Stuart Dybek's "Alphabet Soup" and Peter Johnson's "Return" both were a great critique of poets. I loved Russel Edson's short pieces "Sleep" and "Bread." I liked Jean Follain's untitled piece and Maureen Gibbon's "Un Brit Qui Court" (A Sound that Runs) and her mother poem, "Blue Dress." Jim Harrison's "My Leader" is a nice piece about his dog and goats who "know what's poisonous as they eat the world." I liked the rebelliousness of Holly Iglasias in "Thursday Afternoon: Life is Sweet" and the odd sweetness of David Ignatow's "A Modern Fable."
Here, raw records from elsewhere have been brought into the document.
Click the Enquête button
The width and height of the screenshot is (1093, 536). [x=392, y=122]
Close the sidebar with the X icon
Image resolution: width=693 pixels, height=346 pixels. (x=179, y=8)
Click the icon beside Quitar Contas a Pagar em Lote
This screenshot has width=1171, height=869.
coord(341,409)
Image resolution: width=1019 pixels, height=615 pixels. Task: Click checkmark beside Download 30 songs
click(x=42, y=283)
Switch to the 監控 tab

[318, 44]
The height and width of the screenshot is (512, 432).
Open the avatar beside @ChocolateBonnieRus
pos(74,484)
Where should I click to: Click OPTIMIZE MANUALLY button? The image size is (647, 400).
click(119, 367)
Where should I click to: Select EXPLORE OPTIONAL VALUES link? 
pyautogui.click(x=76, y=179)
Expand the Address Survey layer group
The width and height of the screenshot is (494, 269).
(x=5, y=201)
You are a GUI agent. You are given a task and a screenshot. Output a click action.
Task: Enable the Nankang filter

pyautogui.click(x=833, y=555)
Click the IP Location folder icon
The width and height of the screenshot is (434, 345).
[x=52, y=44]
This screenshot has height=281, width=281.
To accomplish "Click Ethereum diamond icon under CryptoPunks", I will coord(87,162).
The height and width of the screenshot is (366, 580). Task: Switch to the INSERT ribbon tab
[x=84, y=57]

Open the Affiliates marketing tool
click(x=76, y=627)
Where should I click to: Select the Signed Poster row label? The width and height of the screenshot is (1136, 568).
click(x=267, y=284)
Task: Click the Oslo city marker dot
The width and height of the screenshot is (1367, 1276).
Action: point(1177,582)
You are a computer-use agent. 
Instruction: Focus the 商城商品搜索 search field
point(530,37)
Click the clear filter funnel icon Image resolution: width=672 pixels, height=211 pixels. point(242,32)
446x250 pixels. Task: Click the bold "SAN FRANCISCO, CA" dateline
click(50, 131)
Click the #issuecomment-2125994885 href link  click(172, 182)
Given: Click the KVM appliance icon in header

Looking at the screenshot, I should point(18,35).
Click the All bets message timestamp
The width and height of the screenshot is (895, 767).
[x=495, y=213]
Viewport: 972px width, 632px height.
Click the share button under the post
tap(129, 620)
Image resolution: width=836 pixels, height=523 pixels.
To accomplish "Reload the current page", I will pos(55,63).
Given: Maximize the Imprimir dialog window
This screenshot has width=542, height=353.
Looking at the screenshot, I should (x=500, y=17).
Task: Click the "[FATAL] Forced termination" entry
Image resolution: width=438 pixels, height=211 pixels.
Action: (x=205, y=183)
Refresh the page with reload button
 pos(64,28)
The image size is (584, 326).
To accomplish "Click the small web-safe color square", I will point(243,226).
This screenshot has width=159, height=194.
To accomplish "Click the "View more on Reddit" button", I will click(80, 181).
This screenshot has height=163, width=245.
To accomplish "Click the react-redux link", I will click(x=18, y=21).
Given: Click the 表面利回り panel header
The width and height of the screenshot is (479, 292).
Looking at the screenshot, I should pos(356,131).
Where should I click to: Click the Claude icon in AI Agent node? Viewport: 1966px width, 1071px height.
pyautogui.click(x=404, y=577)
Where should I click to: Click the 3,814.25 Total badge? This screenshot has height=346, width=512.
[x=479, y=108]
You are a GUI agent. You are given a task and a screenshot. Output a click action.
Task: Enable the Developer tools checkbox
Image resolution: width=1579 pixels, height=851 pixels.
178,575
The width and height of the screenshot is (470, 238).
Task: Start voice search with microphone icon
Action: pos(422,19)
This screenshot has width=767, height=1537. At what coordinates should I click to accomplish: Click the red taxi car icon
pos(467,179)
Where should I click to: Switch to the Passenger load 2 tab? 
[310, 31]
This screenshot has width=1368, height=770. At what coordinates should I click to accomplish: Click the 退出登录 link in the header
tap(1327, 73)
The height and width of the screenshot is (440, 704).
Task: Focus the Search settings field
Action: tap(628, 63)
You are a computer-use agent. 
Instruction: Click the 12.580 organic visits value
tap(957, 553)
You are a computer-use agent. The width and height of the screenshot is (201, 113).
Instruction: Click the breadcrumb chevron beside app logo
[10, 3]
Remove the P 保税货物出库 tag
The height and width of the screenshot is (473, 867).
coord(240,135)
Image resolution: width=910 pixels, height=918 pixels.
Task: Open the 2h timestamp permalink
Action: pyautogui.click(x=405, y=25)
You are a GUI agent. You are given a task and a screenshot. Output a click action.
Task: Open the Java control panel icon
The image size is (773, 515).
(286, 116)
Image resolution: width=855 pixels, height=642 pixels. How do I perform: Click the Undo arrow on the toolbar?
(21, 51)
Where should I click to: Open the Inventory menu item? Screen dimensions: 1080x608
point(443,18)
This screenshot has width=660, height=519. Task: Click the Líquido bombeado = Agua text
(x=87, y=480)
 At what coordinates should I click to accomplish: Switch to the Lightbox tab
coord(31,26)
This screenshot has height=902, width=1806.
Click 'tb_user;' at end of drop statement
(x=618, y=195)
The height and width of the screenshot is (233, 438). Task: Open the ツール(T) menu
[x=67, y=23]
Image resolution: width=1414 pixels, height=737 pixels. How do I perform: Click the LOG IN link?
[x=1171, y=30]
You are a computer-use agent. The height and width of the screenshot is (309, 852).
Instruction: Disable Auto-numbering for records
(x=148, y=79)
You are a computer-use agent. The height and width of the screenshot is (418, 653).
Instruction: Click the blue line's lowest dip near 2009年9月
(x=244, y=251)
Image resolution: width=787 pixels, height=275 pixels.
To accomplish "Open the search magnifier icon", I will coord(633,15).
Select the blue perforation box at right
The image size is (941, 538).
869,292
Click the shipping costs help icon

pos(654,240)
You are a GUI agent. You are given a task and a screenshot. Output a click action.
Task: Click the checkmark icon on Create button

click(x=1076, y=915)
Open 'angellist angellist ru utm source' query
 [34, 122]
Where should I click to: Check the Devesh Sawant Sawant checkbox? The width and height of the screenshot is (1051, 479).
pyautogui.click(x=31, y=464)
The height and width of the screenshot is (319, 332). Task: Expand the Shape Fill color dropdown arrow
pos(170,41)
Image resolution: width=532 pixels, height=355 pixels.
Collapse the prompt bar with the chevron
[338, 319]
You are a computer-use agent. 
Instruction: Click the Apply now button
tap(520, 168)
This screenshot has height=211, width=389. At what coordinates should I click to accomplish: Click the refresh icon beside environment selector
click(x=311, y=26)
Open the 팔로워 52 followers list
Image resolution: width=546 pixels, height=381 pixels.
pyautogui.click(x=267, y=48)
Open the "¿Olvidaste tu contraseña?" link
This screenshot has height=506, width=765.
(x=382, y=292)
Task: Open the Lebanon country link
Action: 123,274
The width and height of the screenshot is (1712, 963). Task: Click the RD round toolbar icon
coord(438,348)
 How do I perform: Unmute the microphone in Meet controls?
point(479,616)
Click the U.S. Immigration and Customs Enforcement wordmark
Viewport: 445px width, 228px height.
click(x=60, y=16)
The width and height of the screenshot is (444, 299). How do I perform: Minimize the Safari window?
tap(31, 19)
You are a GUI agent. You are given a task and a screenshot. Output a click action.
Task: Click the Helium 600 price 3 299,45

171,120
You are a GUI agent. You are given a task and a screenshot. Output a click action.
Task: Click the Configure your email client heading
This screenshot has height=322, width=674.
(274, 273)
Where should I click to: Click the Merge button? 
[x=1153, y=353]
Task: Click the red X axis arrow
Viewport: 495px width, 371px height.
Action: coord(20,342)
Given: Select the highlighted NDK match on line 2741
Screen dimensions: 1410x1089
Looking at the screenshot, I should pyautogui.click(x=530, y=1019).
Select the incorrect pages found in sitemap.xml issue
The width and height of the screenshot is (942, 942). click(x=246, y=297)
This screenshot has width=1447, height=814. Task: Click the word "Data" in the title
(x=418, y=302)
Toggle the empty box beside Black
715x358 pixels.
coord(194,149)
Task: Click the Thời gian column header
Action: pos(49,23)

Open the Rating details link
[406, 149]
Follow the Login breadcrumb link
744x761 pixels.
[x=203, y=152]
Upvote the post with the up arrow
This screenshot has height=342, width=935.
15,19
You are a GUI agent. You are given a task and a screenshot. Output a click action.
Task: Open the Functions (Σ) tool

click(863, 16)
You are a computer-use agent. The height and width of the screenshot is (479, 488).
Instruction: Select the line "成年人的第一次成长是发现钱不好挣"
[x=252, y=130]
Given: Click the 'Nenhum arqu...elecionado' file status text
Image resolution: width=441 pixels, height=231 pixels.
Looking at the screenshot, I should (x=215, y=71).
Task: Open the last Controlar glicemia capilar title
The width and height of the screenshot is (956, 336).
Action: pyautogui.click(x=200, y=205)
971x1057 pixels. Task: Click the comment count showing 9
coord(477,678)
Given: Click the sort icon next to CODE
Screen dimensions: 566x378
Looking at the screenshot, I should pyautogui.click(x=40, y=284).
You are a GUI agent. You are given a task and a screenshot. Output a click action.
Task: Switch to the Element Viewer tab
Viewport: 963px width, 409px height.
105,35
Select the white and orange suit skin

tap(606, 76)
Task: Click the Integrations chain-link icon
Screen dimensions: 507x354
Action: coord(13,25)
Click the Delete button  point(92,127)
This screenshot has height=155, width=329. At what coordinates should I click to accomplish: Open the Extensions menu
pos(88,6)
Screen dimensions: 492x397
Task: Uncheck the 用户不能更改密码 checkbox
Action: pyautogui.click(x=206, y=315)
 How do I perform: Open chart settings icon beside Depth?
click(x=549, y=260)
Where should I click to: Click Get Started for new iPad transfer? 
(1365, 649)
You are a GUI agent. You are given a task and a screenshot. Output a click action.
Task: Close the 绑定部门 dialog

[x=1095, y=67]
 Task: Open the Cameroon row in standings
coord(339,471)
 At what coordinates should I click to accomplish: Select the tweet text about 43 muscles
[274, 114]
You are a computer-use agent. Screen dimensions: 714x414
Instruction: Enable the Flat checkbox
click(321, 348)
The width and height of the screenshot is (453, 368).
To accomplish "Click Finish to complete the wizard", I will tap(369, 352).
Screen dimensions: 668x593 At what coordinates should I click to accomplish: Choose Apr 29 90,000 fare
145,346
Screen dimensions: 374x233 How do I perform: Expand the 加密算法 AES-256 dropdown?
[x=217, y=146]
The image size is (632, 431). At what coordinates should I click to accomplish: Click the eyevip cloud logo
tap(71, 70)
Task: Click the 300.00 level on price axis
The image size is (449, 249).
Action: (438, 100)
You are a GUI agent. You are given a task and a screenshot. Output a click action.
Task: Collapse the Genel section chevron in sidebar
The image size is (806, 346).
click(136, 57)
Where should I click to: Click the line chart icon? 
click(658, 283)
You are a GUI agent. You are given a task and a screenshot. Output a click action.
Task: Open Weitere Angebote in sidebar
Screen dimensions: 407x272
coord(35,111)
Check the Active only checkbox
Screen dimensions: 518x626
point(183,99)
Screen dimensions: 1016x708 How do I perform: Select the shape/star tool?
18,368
"Letters of Farewell (1)" by Christopehr Merrill put a bug in my bonnet to try to write some epistolary poems some day. "Moon/Snail/Sonata" by Lawrence Millman was beautiful:
When I landed, I was all flotsam. Maybe a little jetsam, too.
And there was an eerie conglomeration of poems about ghosts and the dead starting around page 134. I love ghost poems so I loved "Ghost Triptych" by Nina Nyhart, "Mortal Terror" and "Cat Shadow" by Tommy Olofsson, and "Nights at the Races" by Robert Perchan.
I liked the travel poem "I Remember Clearly" by Imre Oravecz and the particular historical quality of Francis Ponge's "The Pleasures of the Door:"
...shutting oneself in--which the clip of the tight but well-oiled spring pleasantly confirms.
Seeing as my friend Christopher was recently caught up in the recent Santa Monica College shooting (luckily he was unharmed), the poem about the psychotic shooter, "Carpe Diem" by Vern Rutsala resonated with me. I also liked Rutsala's poem "Sleeping." "Medals" by Gorgan Simic was interesting. And the poem about the panda who escapes and becomes an entrepreneur is a fine, funny story in William Slaughter's "China Lesson:"
"Doing a tidy business. Smiling all the while. Never looking back.
Bottom line: The poems regrettably lose something packed alongside so many other prose poems but there are some pearls in here worth finding if you're willing to dive for them.